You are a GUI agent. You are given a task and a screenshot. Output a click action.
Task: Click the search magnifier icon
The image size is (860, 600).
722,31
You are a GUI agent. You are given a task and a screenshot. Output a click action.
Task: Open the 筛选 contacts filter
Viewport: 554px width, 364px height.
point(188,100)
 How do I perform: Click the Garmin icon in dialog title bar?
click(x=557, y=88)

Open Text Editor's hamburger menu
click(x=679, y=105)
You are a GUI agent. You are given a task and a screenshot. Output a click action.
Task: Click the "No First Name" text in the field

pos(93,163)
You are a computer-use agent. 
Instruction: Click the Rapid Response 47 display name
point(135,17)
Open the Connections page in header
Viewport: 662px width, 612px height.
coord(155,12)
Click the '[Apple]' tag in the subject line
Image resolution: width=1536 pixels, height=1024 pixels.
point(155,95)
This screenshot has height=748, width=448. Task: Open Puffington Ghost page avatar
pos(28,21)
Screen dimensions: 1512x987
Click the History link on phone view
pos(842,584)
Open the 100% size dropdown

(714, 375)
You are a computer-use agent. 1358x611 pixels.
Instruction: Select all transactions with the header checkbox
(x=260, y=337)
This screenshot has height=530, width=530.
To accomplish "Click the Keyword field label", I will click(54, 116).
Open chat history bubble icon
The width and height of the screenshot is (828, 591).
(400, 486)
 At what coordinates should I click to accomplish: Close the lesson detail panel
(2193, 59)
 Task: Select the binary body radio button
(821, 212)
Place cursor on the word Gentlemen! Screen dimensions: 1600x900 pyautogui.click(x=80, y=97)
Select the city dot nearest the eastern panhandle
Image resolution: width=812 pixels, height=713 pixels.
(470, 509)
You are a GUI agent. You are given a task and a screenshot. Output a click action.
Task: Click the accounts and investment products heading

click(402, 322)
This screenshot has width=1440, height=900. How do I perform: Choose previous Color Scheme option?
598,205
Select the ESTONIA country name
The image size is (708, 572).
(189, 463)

**WHAT IS EXPECTED:**
Only an exact reproduction of the lines from the one with "Task: Select the binary body radio button" to the end of the listing is expected.

**ANSWER FOR THE TASK:**
 Task: Select the binary body radio button
(821, 212)
Place cursor on the word Gentlemen! Screen dimensions: 1600x900 pyautogui.click(x=80, y=97)
Select the city dot nearest the eastern panhandle
Image resolution: width=812 pixels, height=713 pixels.
(470, 509)
You are a GUI agent. You are given a task and a screenshot. Output a click action.
Task: Click the accounts and investment products heading

click(402, 322)
This screenshot has width=1440, height=900. How do I perform: Choose previous Color Scheme option?
598,205
Select the ESTONIA country name
The image size is (708, 572).
(189, 463)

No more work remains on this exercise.